Describe the project you are working on now: For the foreseeable future, I’ll be executing the majority of custom orders that were placed within the past few weeks. A large portion of my time is also keeping up-to-date with donation receipts for clients and making sure that organizations such as the Okra Project and the Loveland Therapy Fund are being continuously supported.
A new or forthcoming project we should know about: I’m building so many new pieces right now that I’d love to put together some sort of physical lookbook to show people what their donations resulted in. Other than that, I don’t have anything firm lined up. I would, however, love to partake in more raffles or online design exhibitions while the pandemic endures.
What you absolutely must have in your studio: My cat, Miss Cordelia Basketball, and any TV show that I’ve already watched at least twice for background noise.

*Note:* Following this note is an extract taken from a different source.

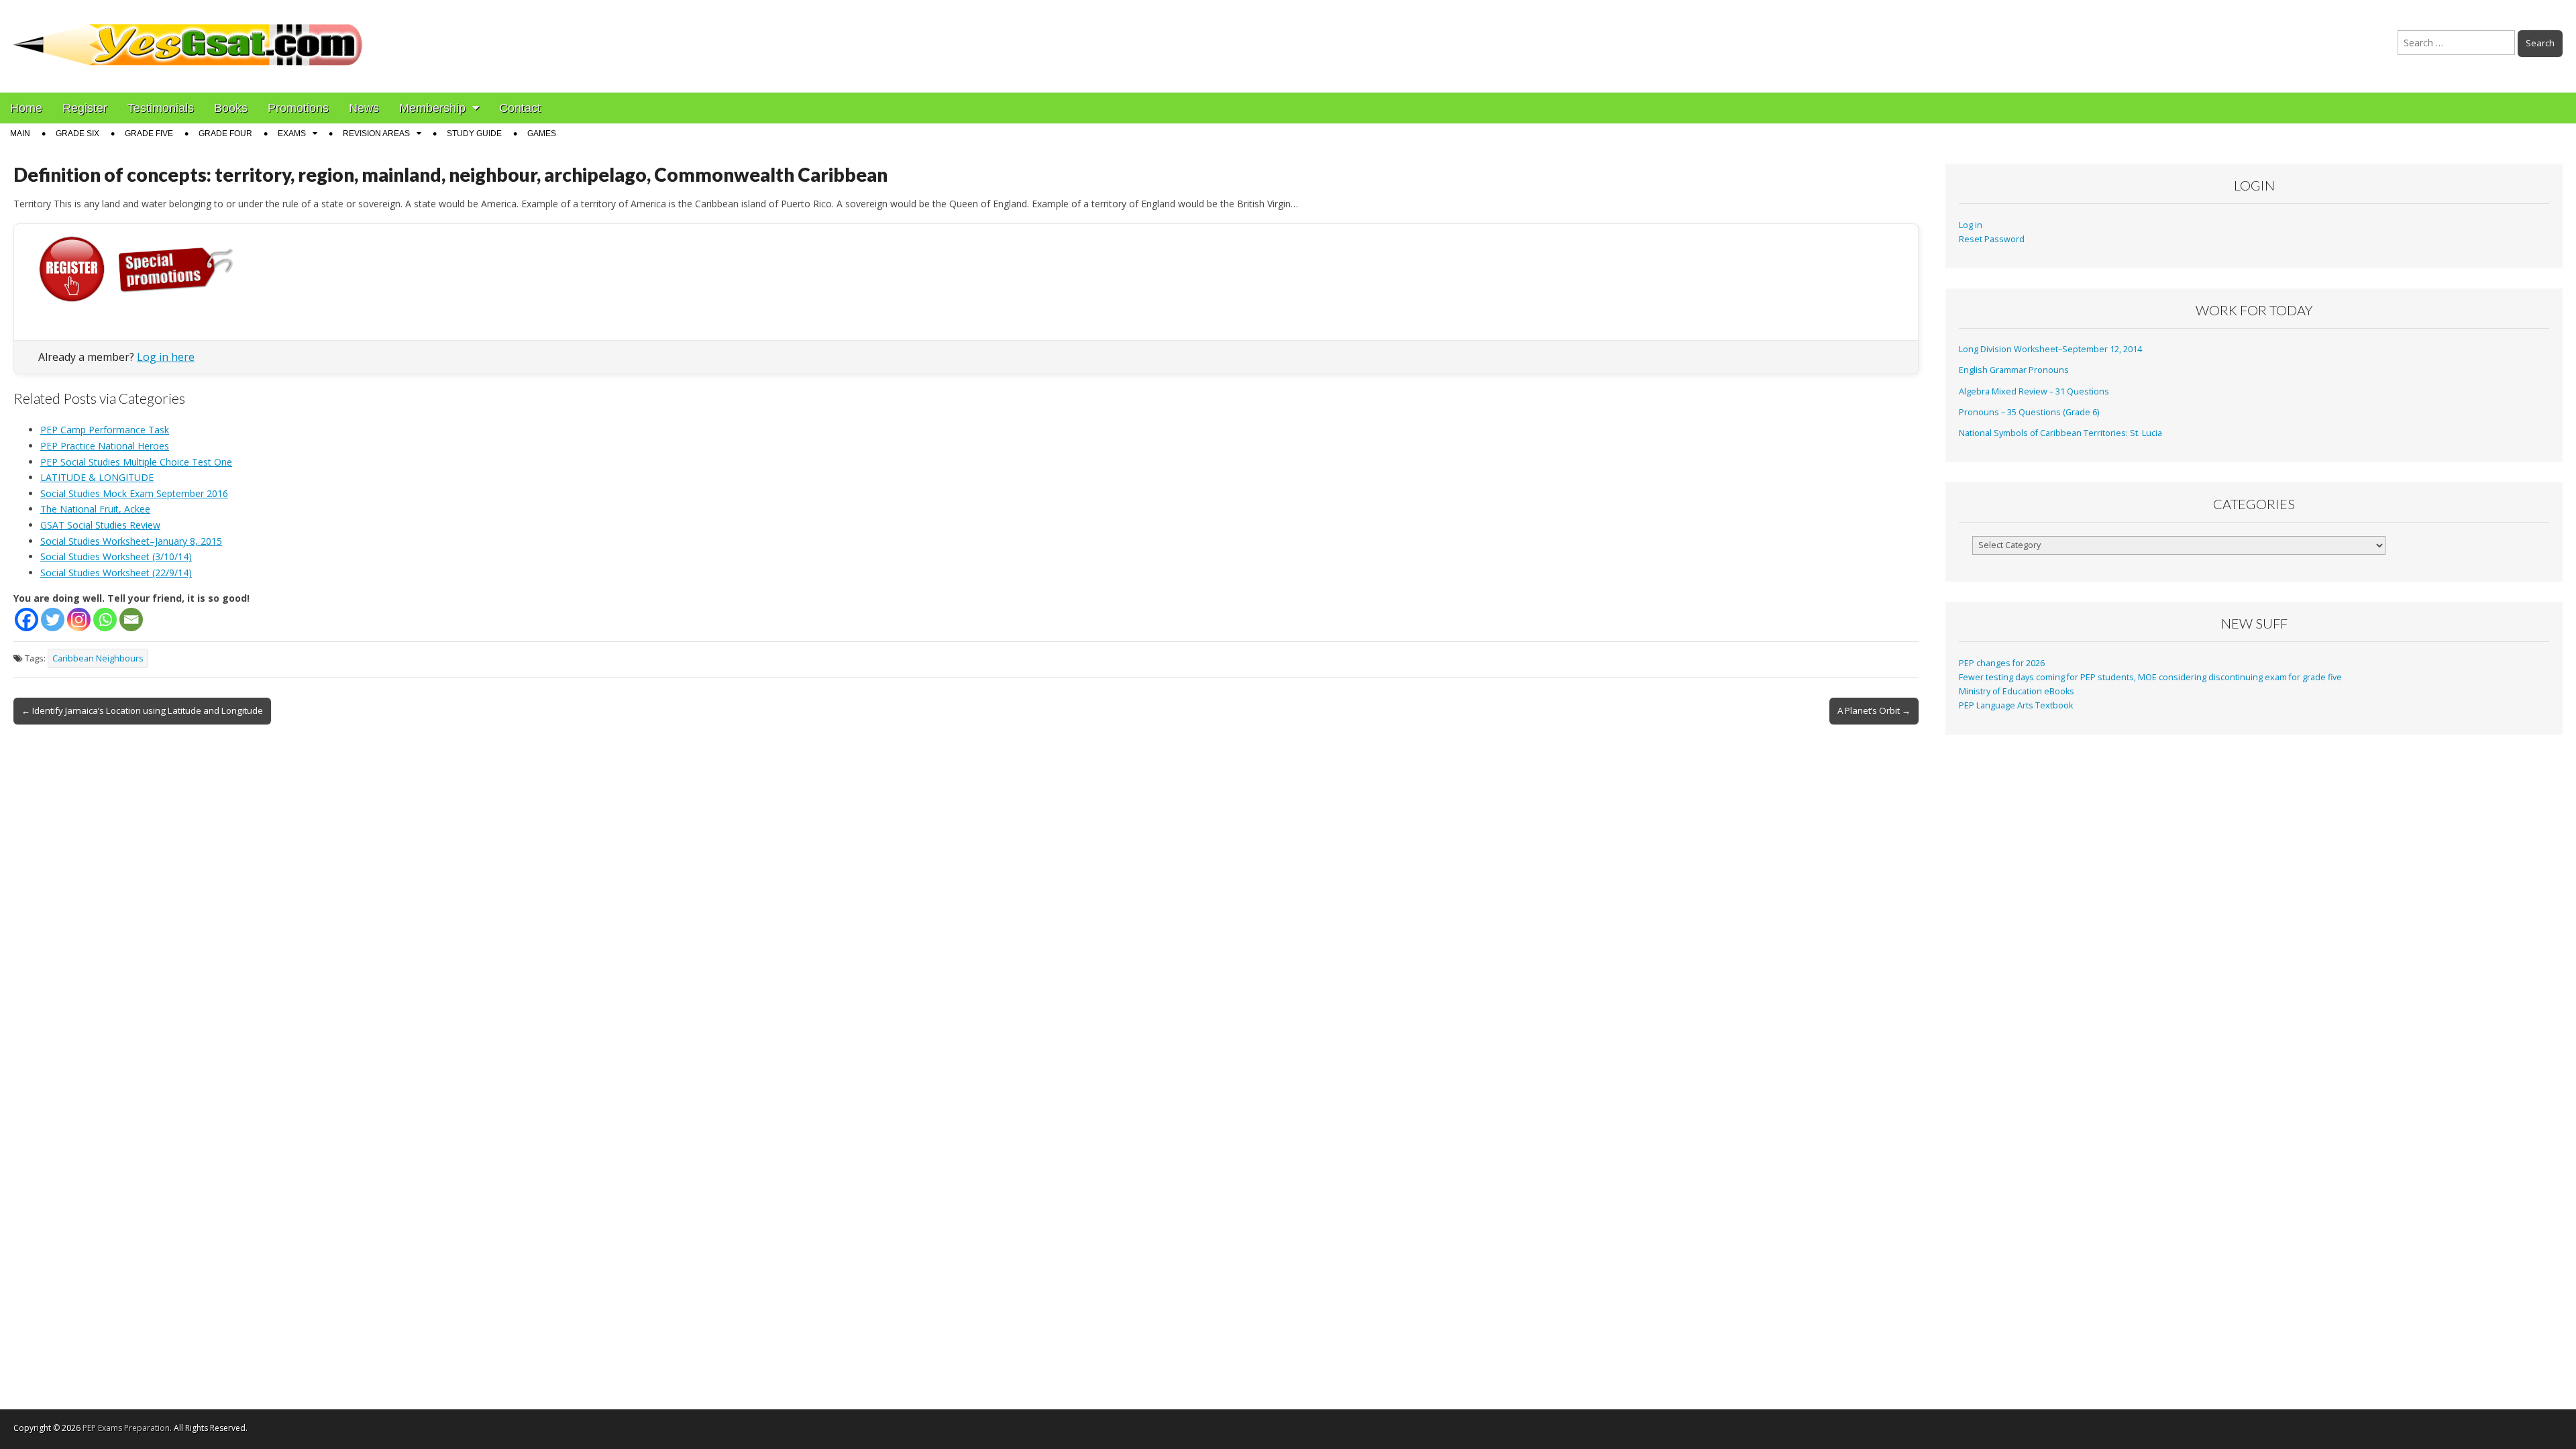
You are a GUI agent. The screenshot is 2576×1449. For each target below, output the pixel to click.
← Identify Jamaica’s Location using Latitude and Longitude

What you do when you’re not working: My roommate and I just re-signed our lease, so these days that project is taking up the other 50 percent of my time. We’re doing minor renovations and big-time redecorating, which I’m really looking forward to.
Sources of creative envy: My mother. Additionally: Lady Gaga, Elizabeth Vigée Le Brun, Louise Bourgeois, Laurinda Spear of Arquitectonica, Isamu Noguchi, Martha Schwartz, Gae Aulenti, Cini Boeri, Norma Merrick Sklarek, Eileen Gray, Charlotte Perriand, Jean Royère, Leah Ring, Ettorre Sottsass (and anyone else in the Memphis group), Peter Shire, Inga Muscio, Rebecca Solnit, the Guerrilla Girls, Nanda Vigo, Rene Magritte, Francois Boucher, Iris Van Herpen, Alexander Calder, Alma Thomas, David Hockney, Alma Buscher, Marianne Brandt, Studiosessanta5, any visual project that Solange has touched, and whoever designed and built the first corinthian column. Finally, some of my best collaborators in New York: Sara Moinian, Jack Foreman, and Cara Bachman. I could literally fill a book with how much I envy them and their wisdoms.
The distraction you want to eliminate: Donald J. Tr*mp.
Concrete or marble? Marble, unless we’re talking Tadao Ando concrete.
High-rise or townhouse? Townhouse with prewar characteristics, original hardwood floor, and postmodern furniture.
Remember or forget? Remember, except for all the heinous designs I thought were genius in 2015.
Aliens or ghosts? Aliens. Think of the furniture they make!
Dark or light? Both, i.e. “In Praise of Shadows,” Jun’ichiro Tanizaki.